[TEXT]:
++++

The Pool Class Template – std::multiset Implementation

For grins, I also implemented the Pool class below using std::multiset to keep track of the available and in-use objects. For large numbers of objects, the acquire()/release() calls will most likely be faster than their peers in the std::array implementation, but the implementation violates the “no post-intialization dynamically allocated memory allowed” requirement – if you have one.

Since the implementation does perform dynamic memory allocation during runtime, it would probably make more sense to pass the size of the pool via the constructor rather than as a template argument. If so, then functionality can be added to allow users to resize the pool during runtime if needed.

//Pool.h
#ifndef POOL_H_
#define POOL_H_

#include <algorithm>
#include <set>
#include <memory>

// The OBJ template argument supplied by the user
// must have a publicly defined default ctor and a publicly defined
// OBJ::reset() member function that cleans the object innards so that it
// can be reused again (if needed).

++++

[THE TASKS]:
• A. Answer these questions about the text on the std::multiset Pool class, one answer per line:
(i) Which standard container does this Pool implementation use to track the available and in-use objects?
(ii) The text suggests passing the pool size through what, instead of through a template argument?
(iii) Besides a public default constructor, which public member function must the OBJ template argument define?
• B. Write the next part of the text on the std::multiset Pool class, picking up right after its final comment line.

++++

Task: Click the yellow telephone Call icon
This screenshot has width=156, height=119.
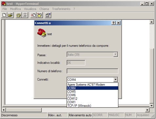Action: (x=19, y=15)
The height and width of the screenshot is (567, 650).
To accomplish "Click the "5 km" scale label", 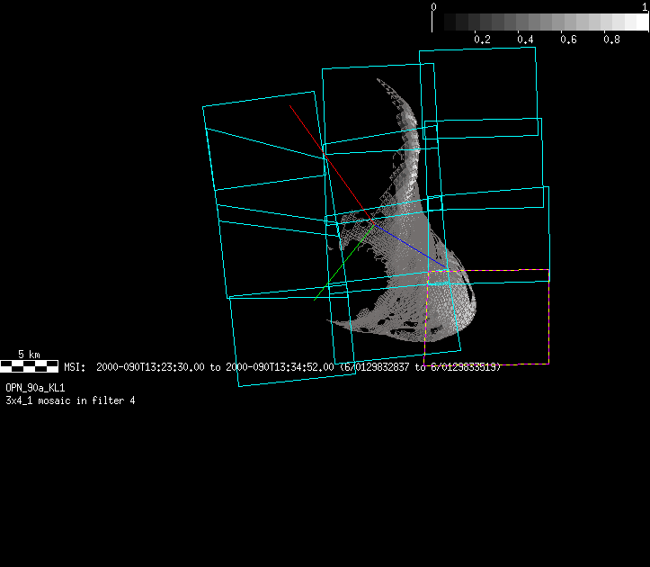I will tap(29, 355).
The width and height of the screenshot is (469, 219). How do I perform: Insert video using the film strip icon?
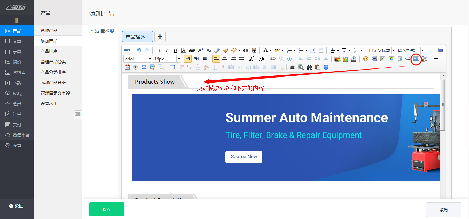click(x=374, y=59)
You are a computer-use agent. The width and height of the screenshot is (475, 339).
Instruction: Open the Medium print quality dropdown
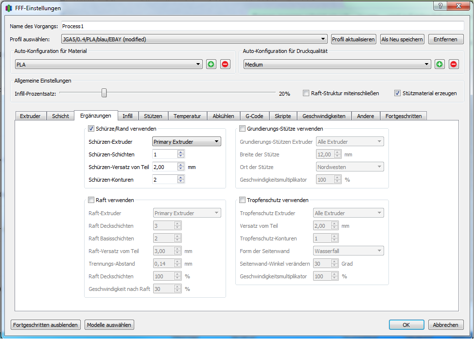[x=337, y=64]
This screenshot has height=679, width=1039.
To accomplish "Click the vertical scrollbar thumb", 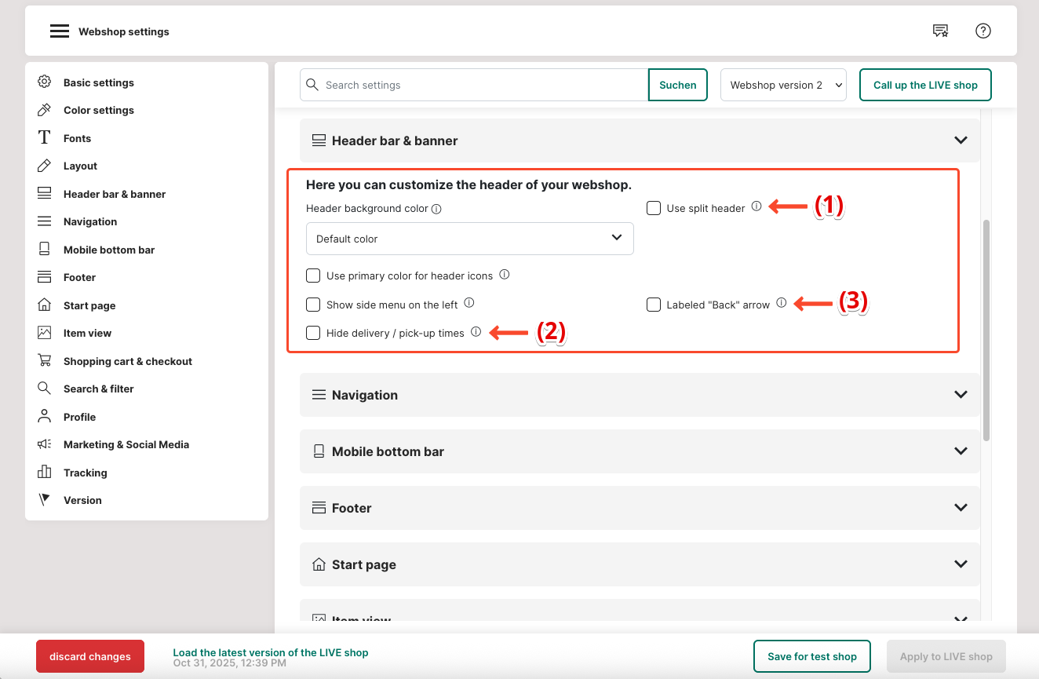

++++

[RESPONSE LIST]:
• A.
(i) std::multiset
(ii) The constructor
(iii) OBJ::reset()

• B.
template<typename OBJ, int32_t NUM_OBJS>
class Pool {

public:

  //RAII: Fill up the _available set with newly allocated objects.
  //Since all objects are available for the user to "acquire"
  //on initialization, fill up the _inUse set will nullptrs.
  Pool(){

    for(int32_t i=0; i<NUM_OBJS; ++i) {

      _available.insert(new OBJ{});
      _inUse.insert(nullptr);

    }

  }

  //Allows a user to acquire an object to manipulate as she wishes
  OBJ* acquire() {

    //Try to find an available object
    auto iter = std::find_if(std::begin(_available), std::end(_available),
        [](OBJ* mem){return (mem not_eq nullptr);});

    //Is the pool exhausted?
    if(iter == std::end(_available)) {

      return nullptr; //Replace this with a "throw" if you need to.

    }
    else {

      //Whoo hoo! An object is available for usage by the user
      OBJ* mem{*iter};

      //Mark it as in-use in the _available set
      _available.erase(iter);
      _available.insert(nullptr);

      //Find a spot for it in the _inUse set
      iter = std::find(std::begin(_inUse), std::end(_inUse), nullptr);

      //Insert it into the _inUse set. We don't
      //have to check for iter == std::end(_inUse)
      //because we are fully in control!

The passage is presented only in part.